177. The method of claim 176, wherein said Albumin fragment-binding agent is selected from the group consisting of an antibody, a protein, a peptide, an oligonucleotide, a small molecule, and a polysaccharide.

178. The method of claim 176, wherein said substance is covalently or non-covalently bound to said Albumin fragment-binding agent.

179. The method of claim 176, wherein said substance is administered separately from said Albumin fragment-binding agent.

180. The method of claim 176, wherein said substance is selected from the group consisting of a therapeutic agent, a contrast agent, a diagnostic agent, and a toxic agent.

181. The method of claim 176, wherein said substance is said Albumin fragment-binding agent.

182. The method of claim 176, wherein said in vivo administration is by a method selected from the group consisting of injection, oral delivery, aerosolization, an implantable pump, a patch, and a stent.

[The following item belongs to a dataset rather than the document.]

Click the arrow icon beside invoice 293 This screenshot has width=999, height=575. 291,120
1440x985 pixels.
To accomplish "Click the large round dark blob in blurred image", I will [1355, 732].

183. The method of claim 176, wherein said in vitro administration is to a prostate or prostate tissue to be transplanted.

184. A method of identifying a prostate-specific ligand, comprising:

identifying a Albumin fragment-binding agent.

185. The method of claim 184 wherein said identification is by a method selected from the group consisting of antibody production, combinatorial library screening, one-hybrid technology, molecular modeling and two-hybrid technology.